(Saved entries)
---------------

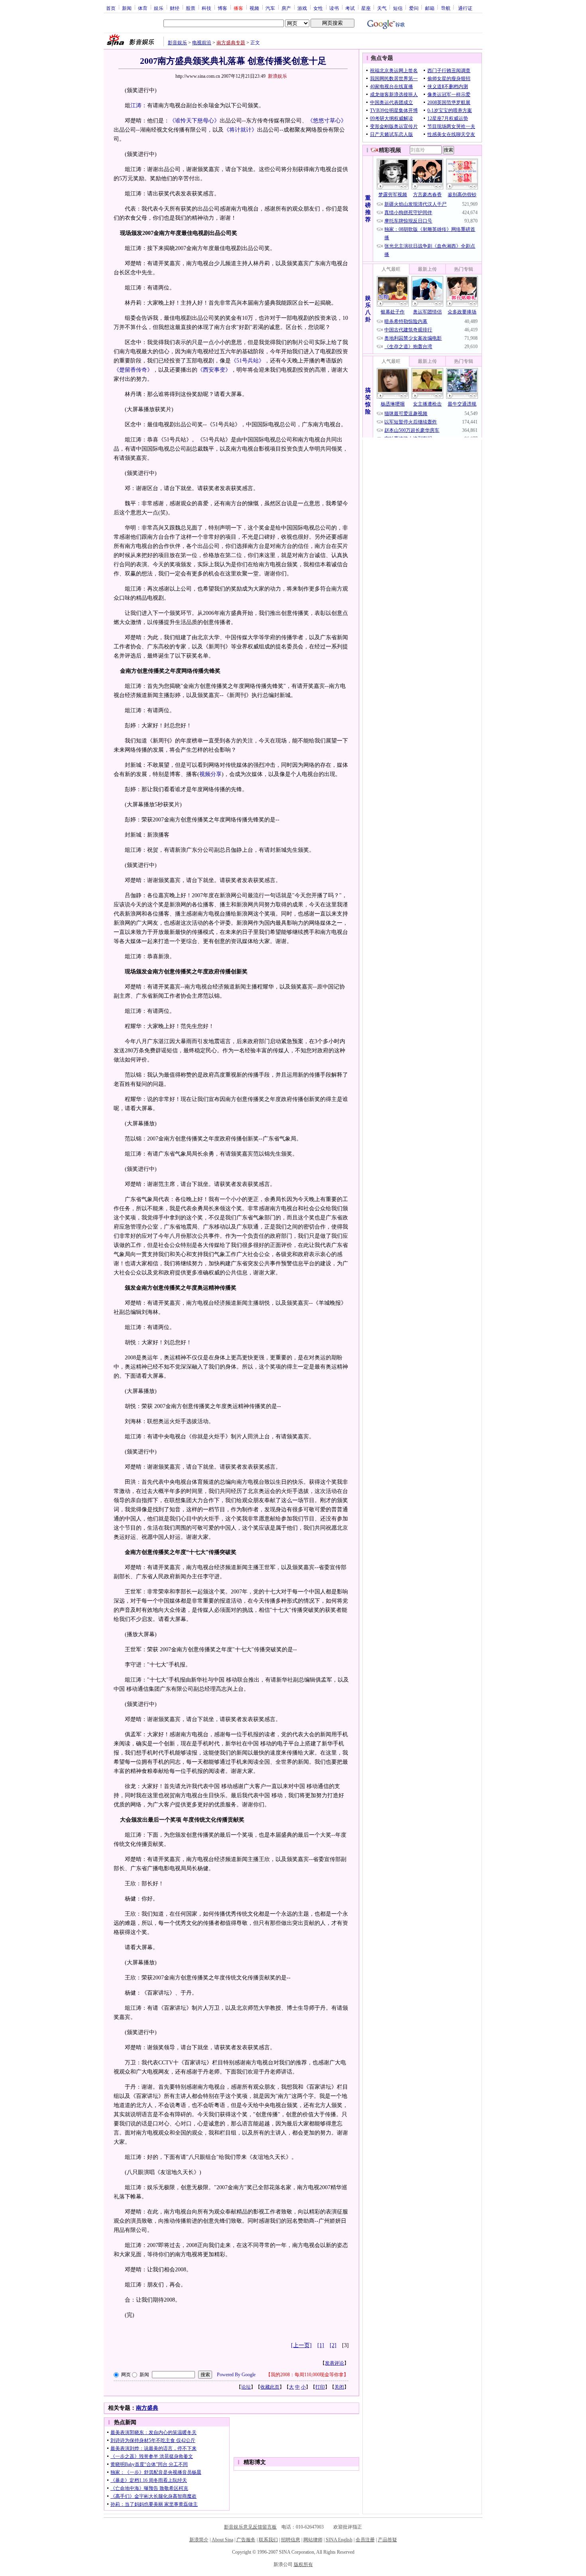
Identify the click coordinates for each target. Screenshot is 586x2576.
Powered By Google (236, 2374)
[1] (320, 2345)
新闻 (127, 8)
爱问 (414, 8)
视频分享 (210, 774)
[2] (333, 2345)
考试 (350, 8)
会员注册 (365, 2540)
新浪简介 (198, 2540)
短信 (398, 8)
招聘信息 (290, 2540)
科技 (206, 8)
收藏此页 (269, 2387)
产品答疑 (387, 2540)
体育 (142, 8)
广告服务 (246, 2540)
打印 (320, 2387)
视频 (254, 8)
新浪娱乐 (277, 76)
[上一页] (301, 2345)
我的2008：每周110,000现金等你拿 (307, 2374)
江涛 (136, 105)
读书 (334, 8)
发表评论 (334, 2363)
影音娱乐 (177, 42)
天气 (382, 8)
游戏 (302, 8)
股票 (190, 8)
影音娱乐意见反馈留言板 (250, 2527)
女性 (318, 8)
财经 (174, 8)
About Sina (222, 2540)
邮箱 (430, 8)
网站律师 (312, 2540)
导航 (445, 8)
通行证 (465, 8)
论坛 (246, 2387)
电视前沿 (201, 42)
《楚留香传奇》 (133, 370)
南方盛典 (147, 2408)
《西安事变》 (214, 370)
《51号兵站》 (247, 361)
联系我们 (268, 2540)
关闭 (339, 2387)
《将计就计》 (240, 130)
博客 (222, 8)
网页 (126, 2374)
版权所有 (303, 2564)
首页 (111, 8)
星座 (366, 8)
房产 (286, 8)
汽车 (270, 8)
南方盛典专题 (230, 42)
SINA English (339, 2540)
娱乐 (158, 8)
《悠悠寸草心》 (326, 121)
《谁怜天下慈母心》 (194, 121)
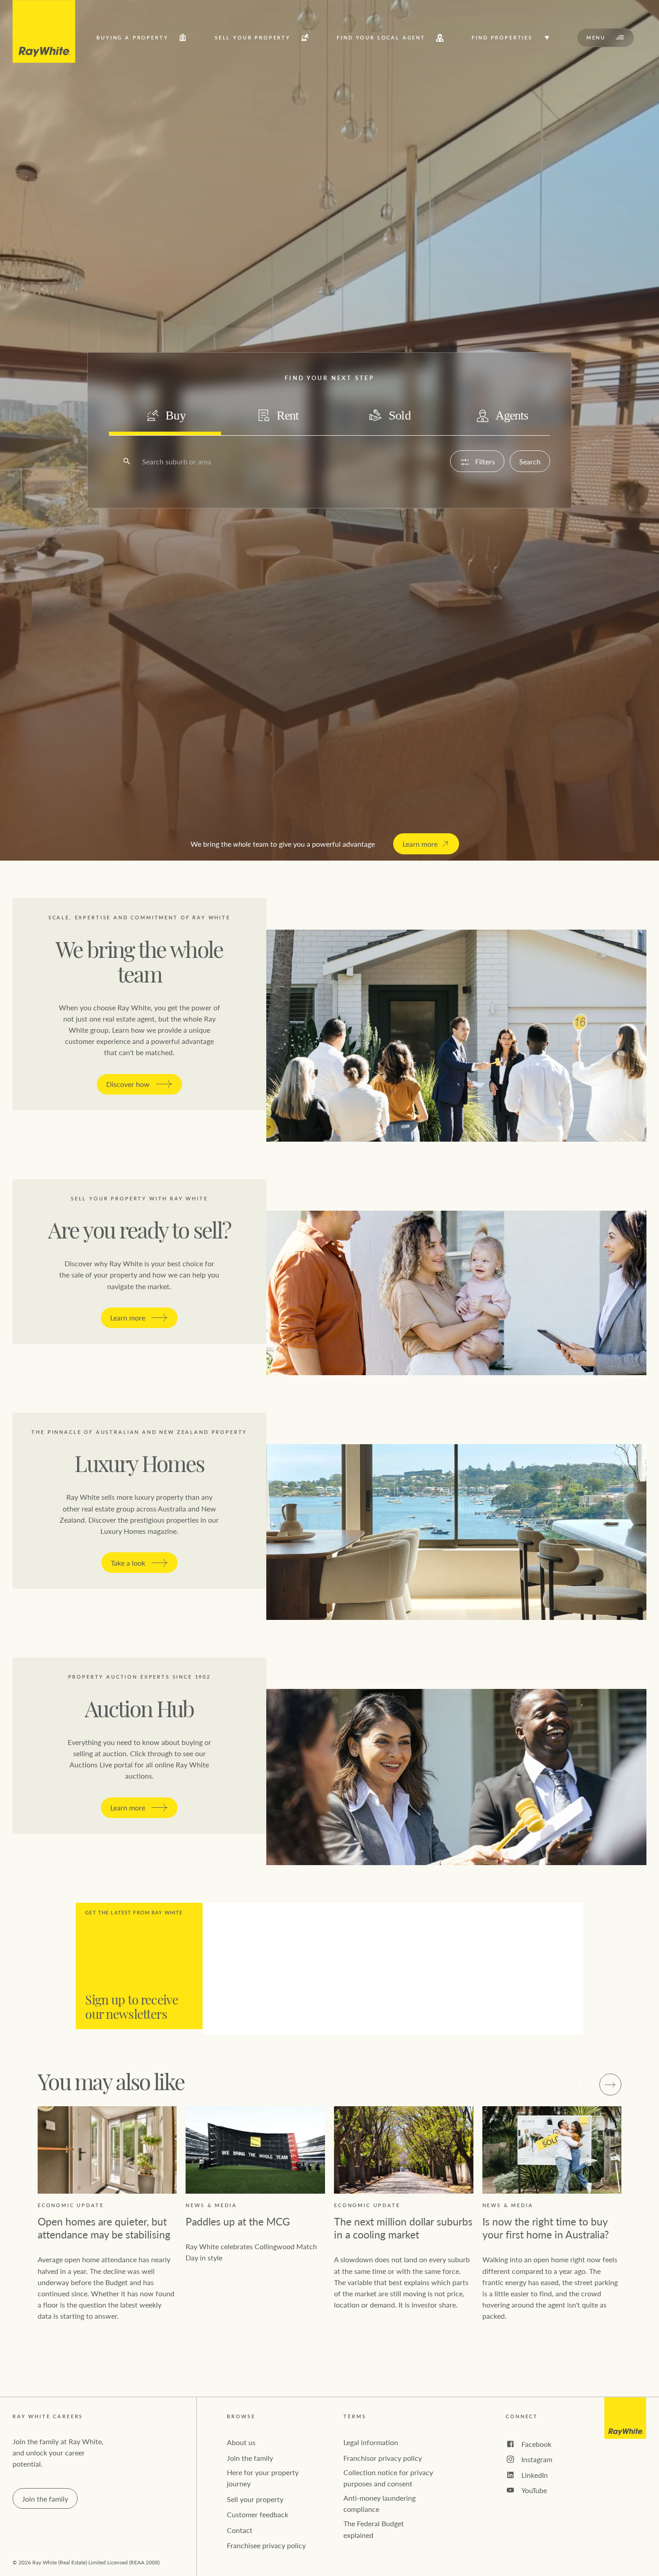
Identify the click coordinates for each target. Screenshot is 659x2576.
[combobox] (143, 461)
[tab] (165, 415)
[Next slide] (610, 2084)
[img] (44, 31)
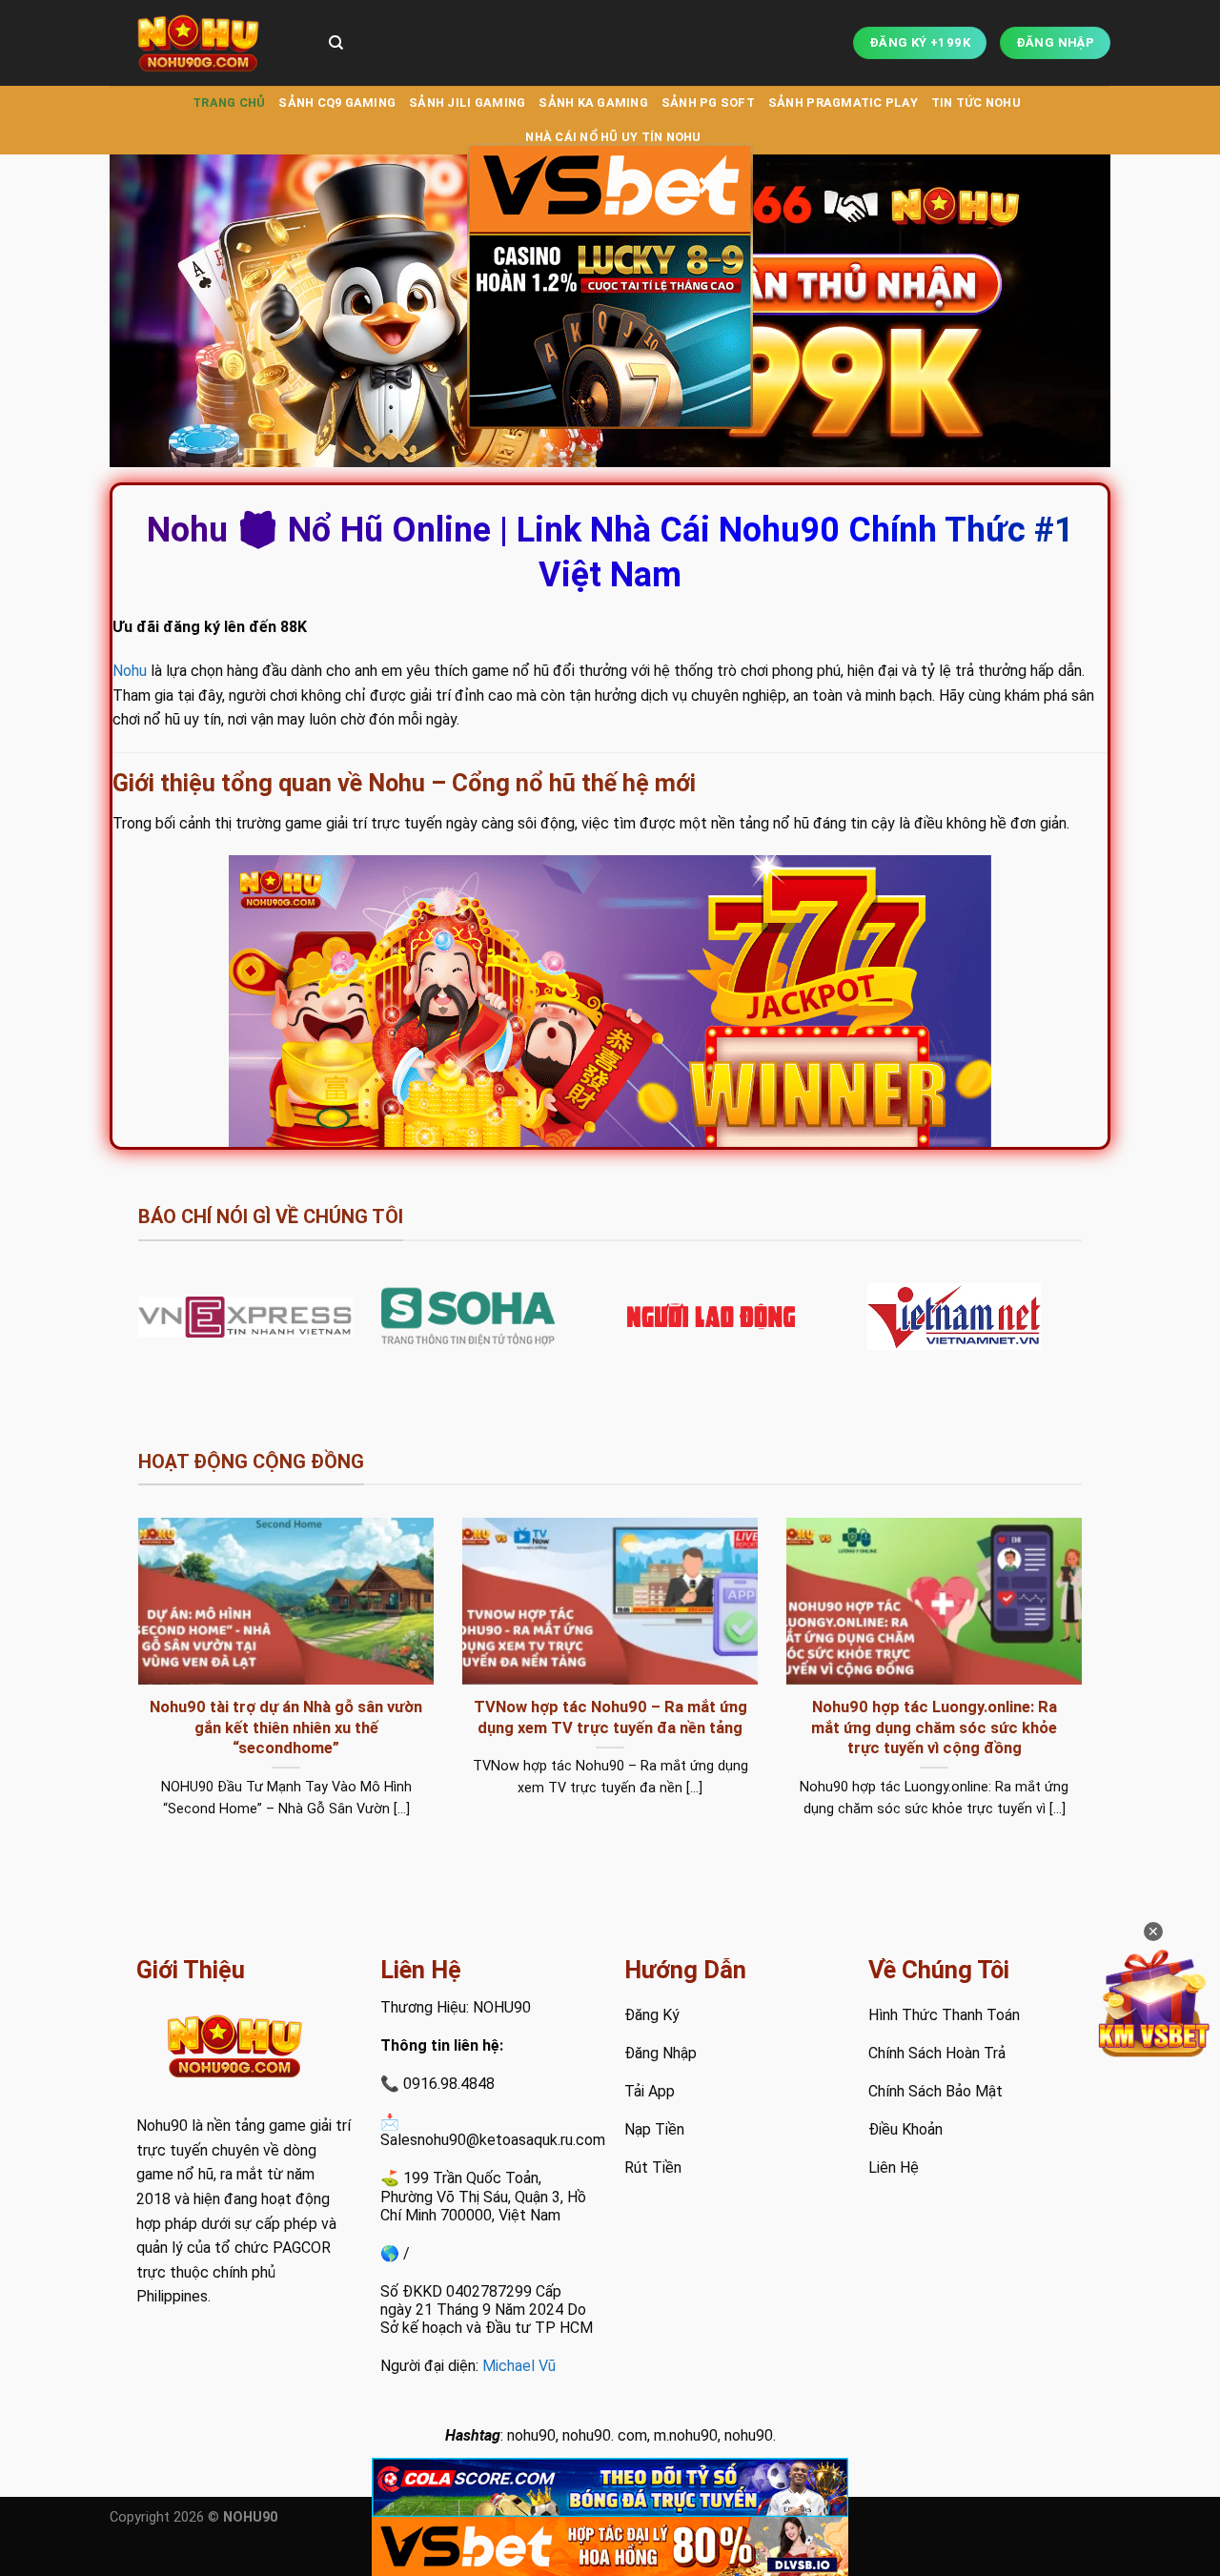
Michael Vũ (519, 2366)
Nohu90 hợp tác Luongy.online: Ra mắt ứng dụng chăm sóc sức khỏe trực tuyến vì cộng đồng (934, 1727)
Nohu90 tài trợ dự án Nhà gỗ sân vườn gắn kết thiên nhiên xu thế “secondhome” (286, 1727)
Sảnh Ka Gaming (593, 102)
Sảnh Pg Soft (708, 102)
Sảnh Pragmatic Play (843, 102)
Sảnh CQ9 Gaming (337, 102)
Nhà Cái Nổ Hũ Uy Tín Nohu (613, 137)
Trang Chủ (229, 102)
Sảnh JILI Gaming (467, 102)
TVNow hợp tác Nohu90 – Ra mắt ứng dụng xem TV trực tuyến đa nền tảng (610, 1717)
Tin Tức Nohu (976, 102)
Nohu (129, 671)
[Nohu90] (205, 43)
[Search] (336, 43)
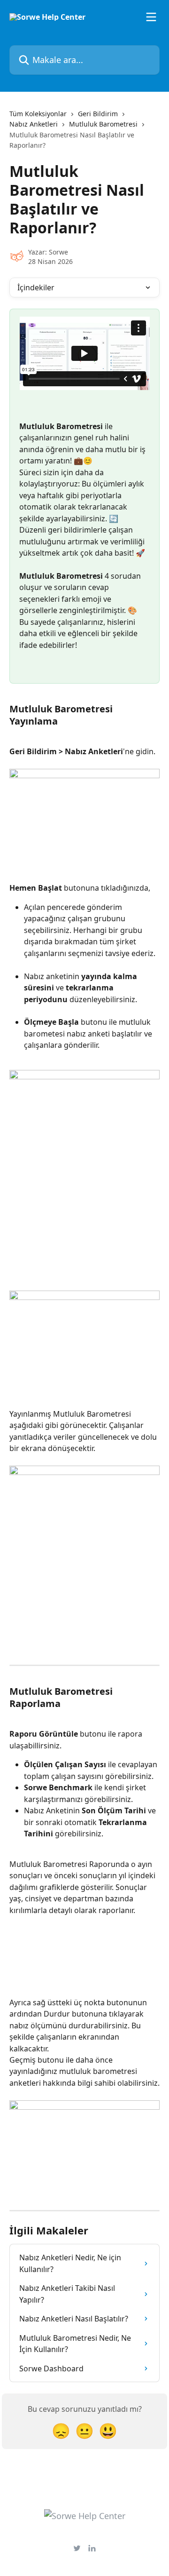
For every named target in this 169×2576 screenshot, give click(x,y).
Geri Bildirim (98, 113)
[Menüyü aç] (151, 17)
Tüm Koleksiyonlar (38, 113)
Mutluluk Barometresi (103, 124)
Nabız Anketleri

---------------

The lines to be transcribed are those from the first line of the data above through the line holding "Nohu90 hợp tác", inclusive; copy them exactly and only, leaving out the pictures.

Identify the click coordinates for each target. Screenshot is 586x2576.
Powered By Google (236, 2374)
[1] (320, 2345)
新闻 (127, 8)
爱问 (414, 8)
视频分享 (210, 774)
[2] (333, 2345)
考试 (350, 8)
会员注册 (365, 2540)
新浪简介 (198, 2540)
短信 (398, 8)
招聘信息 (290, 2540)
科技 (206, 8)
收藏此页 (269, 2387)
产品答疑 (387, 2540)
体育 (142, 8)
广告服务 (246, 2540)
打印 (320, 2387)
视频 (254, 8)
新浪娱乐 (277, 76)
[上一页] (301, 2345)
我的2008：每周110,000现金等你拿 (307, 2374)
江涛 (136, 105)
读书 (334, 8)
发表评论 (334, 2363)
影音娱乐 (177, 42)
天气 (382, 8)
游戏 (302, 8)
股票 (190, 8)
影音娱乐意见反馈留言板 (250, 2527)
女性 (318, 8)
财经 (174, 8)
About Sina (222, 2540)
邮箱 (430, 8)
网站律师 (312, 2540)
导航 (445, 8)
通行证 (465, 8)
论坛 (246, 2387)
电视前沿 (201, 42)
《楚留香传奇》 (133, 370)
南方盛典 (147, 2408)
《西安事变》 (214, 370)
《51号兵站》 (247, 361)
联系我们 (268, 2540)
关闭 (339, 2387)
《将计就计》 (240, 130)
博客 (222, 8)
网页 (126, 2374)
版权所有 (303, 2564)
首页 (111, 8)
星座 (366, 8)
房产 (286, 8)
汽车 (270, 8)
南方盛典专题 (230, 42)
SINA English (339, 2540)
娱乐 (158, 8)
《悠悠寸草心》 (326, 121)
《谁怜天下慈母心》 (194, 121)
Identify the click coordinates for each target. Screenshot is 659x2576.
[combobox] (143, 461)
[tab] (165, 415)
[Next slide] (610, 2084)
[img] (44, 31)
Michael Vũ (519, 2366)
Nohu90 hợp tác Luongy.online: Ra mắt ứng dụng chăm sóc sức khỏe trực tuyến vì cộng đồng (934, 1727)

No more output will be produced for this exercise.